Loo Zihan, Mark of Shame (Chancre scar on artist’s body), 2012 | Image courtesy of the artist and Sunpride Foundation

In Singapore, prior to 2022, same-sex sexual activity between males including anal or oral sex was illegal under the British colonial-era Section 377A of the Penal Code. The punishment was two years’ imprisonment. Caning as punishment were introduced during the period of British colonial rule in Singapore. Judicial caning is applicable to only male convicts under the age of 50 for a wide range of offences under the Criminal Procedure Code, up to a maximum of 24 strokes per trial.
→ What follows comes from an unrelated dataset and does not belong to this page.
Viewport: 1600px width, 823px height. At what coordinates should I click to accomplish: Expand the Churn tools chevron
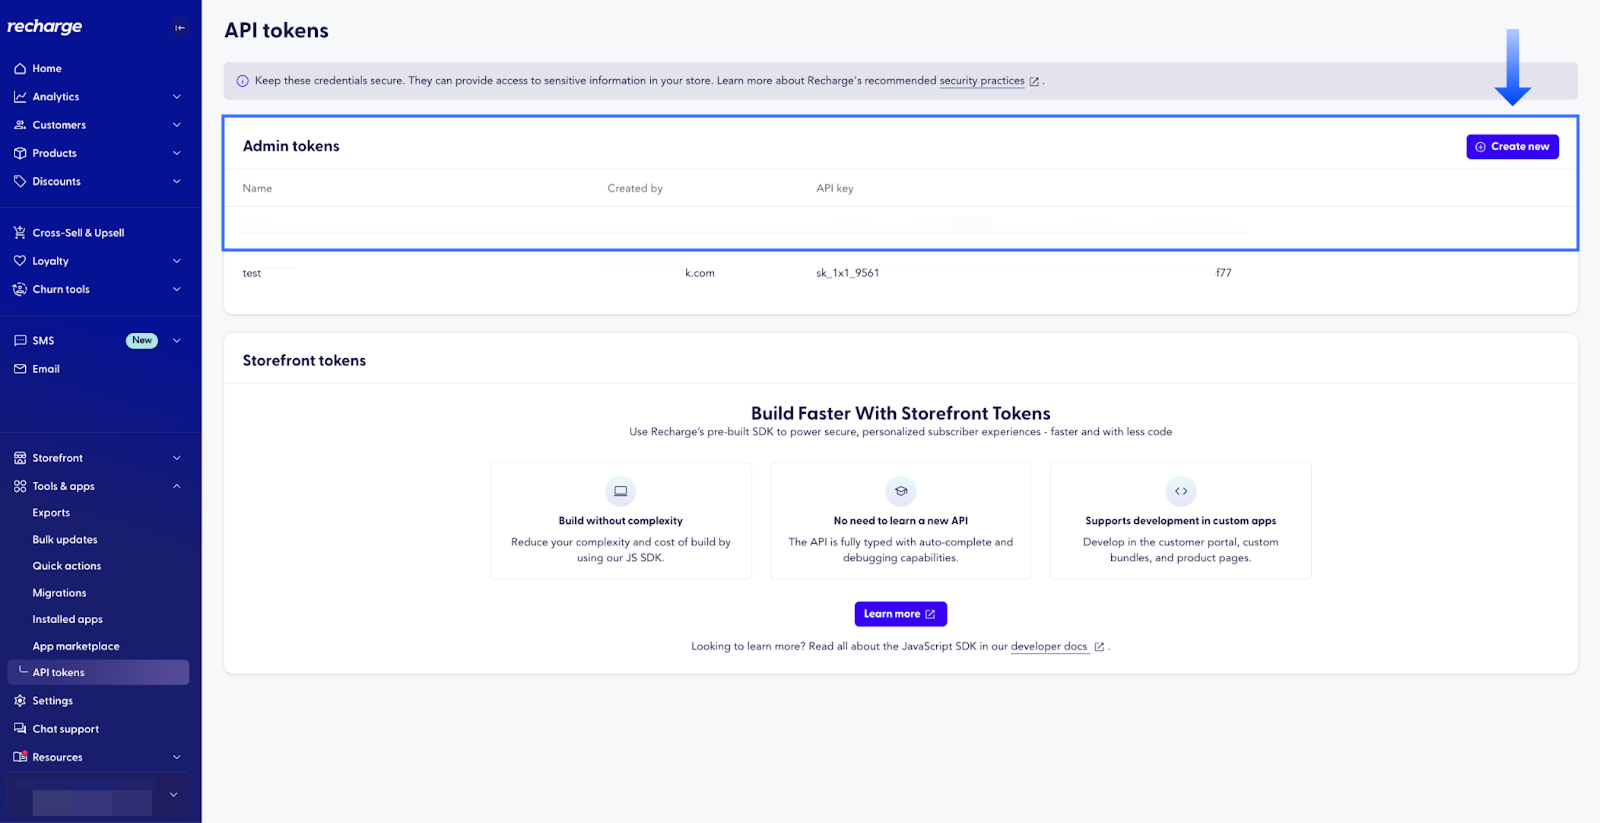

Loo Zihan, Mark of Cane (Cigarette burn on artist’s body), 2012 | Image courtesy of the artist and Sunpride Foundation

Until February 2022, the Court of Appeal in the Supreme Court reaffirmed that 377A cannot be used to prosecute men for having sex with other men, and that it is “unenforceable in its entirety”. On 21 August 2022, Prime Minister Lee Hsien Loong announced that the Government intended to repeal Section 377A of the Penal Code and added that the repeal would be deliberated through Parliament. After a two-day debate on 28 and 29 November, Section 377A was officially repealed in Parliament.